Прыгали мы всегда с самолёта АН-2, называли его ласково «Аннушкой». Когда я освоил стабильное падение, меня стали учить выполнять фигуры комплекса. Это спирали, левая, правая, и сальто назад. Выполнять их было несложно. Небольшие движения ладонями рук и тело мгновенно приходит в движение. Вопрос в другом, как вовремя остановится. Вместо одной положенной спирали получалось две и даже три.

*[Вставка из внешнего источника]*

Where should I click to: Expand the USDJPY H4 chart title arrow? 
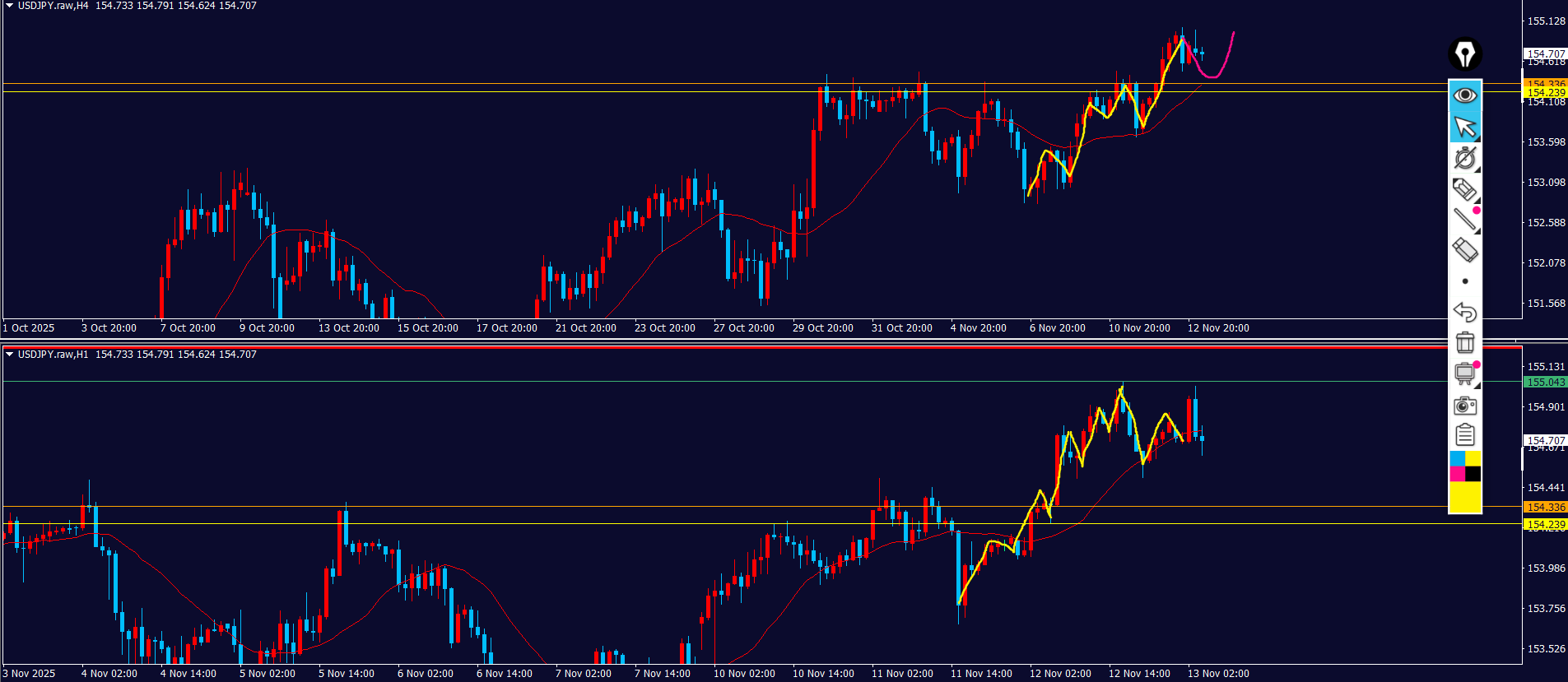pyautogui.click(x=9, y=6)
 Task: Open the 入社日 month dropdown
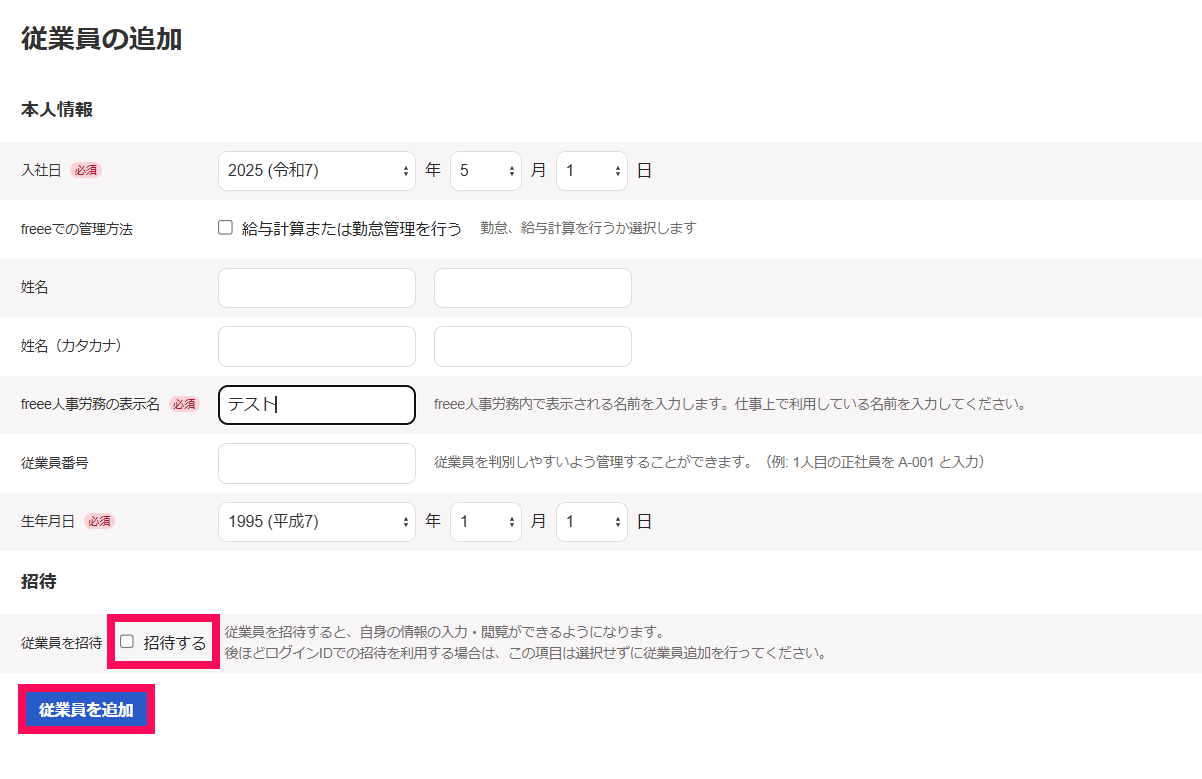(x=485, y=171)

На первый разряд необходимо было сделать три комплекса подряд, за 16 секунд. Левый комплекс: левая спираль, сальто, левая спираль. Затем правый комплекс: правая спираль, сальто, правая спираль. И в конце так называемый крест: левая спираль, сальто, правая спираль. Повторяю, что на первый разряд это надо было делать за 16 секунд. Возможно, что я чего-то путаю, много воды с той поры утекло.
Если на точность приземления мы прыгали с высоты 800 метров, то на акробатику с 2400 метров. Неповторимое блаженство. Такое впечатление, что ты не падаешь со скоростью до 58 метров в секунду, а паришь в воздухе как птица. Подпор воздуха снизу такой, что кажется, что лежишь на каких-то пружинах. Скорость по горизонту может достигать до 70 км/час. Описать это не возможно, это надо почувствовать.
На 46 прыжке, после того как я дёрнул за кольцо, раскрытия купола не произошло, а началась непонятная тряска. Хорошо, что я не запаниковал и не дёрнул кольцо запасного парашюта. Сделав несколько различных телодвижений и, наконец, поджав руки, совсем близко к плечам, я, как говорят парашютисты, ушёл на кола, тем самым открыл парашют. Оказывается, как сказал потом наблюдавший за мной в стереотрубу тренер аэроклуба, у меня было 4 секунды затенение. Всего 4 секунды, но каждая из этих секунд, там, на верху, кажется вечностью.
Здесь уже, злую шутку, со мной сыграло моё умение стабильно падать. Шарик, выйдя из ранца, попал в потоки воздуха, обтекающие меня с двух сторон. А так как спина у меня выше средних размеров, то на ней получилось несколько разряженное пространство, где шарик и болтался, создавая тряску. Позже у меня был ещё один такой случай, но там уже проблем не было, я сразу ушёл на кола.
В день мы совершали по шесть прыжков. А согласно армейской инструкции, имели право делать не более двух. И мы с Вячеславом Гомзевым, расписывали эти незаконные прыжки на дни, когда были выходные или были срывы прыжков из-за сильного ветра, тем самым делали их законными.
За время совместных тренировок у нас сколотилась хорошая команда, но это была военная команда, панибратства я не допускал. Да и применять к кому-то жёсткие меры не было необходимости. Ребята подобрались толковые, да и дорожили своим местом. Очень хорошие отношения сложились у нас и с руководством обоих аэроклубов, да и со всеми спортсменами. Мы все жили и тренировались как единая семья. Видимо занятие таким экстремальным видом спорта сплачивает всех, от директора до самого молодого парашютиста.